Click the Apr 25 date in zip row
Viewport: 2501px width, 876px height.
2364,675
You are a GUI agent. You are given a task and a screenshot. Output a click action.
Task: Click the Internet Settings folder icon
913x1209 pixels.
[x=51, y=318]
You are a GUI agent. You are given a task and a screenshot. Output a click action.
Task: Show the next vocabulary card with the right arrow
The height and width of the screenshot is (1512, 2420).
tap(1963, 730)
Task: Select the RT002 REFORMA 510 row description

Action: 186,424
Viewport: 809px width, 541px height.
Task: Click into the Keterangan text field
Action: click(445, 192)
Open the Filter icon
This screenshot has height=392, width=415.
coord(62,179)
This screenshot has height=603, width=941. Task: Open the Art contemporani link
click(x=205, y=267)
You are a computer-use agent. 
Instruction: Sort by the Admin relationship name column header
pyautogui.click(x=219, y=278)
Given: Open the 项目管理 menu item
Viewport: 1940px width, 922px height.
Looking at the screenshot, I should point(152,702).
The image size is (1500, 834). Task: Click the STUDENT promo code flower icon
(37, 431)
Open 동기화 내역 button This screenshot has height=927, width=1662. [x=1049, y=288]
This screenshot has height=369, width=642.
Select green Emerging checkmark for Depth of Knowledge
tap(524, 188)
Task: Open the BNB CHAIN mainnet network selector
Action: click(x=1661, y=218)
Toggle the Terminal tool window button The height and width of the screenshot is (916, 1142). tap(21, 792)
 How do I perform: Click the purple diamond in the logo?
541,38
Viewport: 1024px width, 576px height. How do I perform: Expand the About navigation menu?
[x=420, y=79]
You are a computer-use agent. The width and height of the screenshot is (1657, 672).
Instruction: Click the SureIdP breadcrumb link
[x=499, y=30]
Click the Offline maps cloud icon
******************************
## Activity
Print every line from the one that contains "This screenshot has height=392, width=415." to the end of the records, exactly as written, and nothing more.

## Reply to the exercise
This screenshot has height=392, width=415.
coord(62,179)
This screenshot has height=603, width=941. Task: Open the Art contemporani link
click(x=205, y=267)
You are a computer-use agent. 
Instruction: Sort by the Admin relationship name column header
pyautogui.click(x=219, y=278)
Given: Open the 项目管理 menu item
Viewport: 1940px width, 922px height.
Looking at the screenshot, I should point(152,702).
The image size is (1500, 834). Task: Click the STUDENT promo code flower icon
(37, 431)
Open 동기화 내역 button This screenshot has height=927, width=1662. [x=1049, y=288]
This screenshot has height=369, width=642.
Select green Emerging checkmark for Depth of Knowledge
tap(524, 188)
Task: Open the BNB CHAIN mainnet network selector
Action: click(x=1661, y=218)
Toggle the Terminal tool window button The height and width of the screenshot is (916, 1142). tap(21, 792)
 How do I perform: Click the purple diamond in the logo?
541,38
Viewport: 1024px width, 576px height. How do I perform: Expand the About navigation menu?
[x=420, y=79]
You are a computer-use agent. The width and height of the screenshot is (1657, 672).
Instruction: Click the SureIdP breadcrumb link
[x=499, y=30]
Click the Offline maps cloud icon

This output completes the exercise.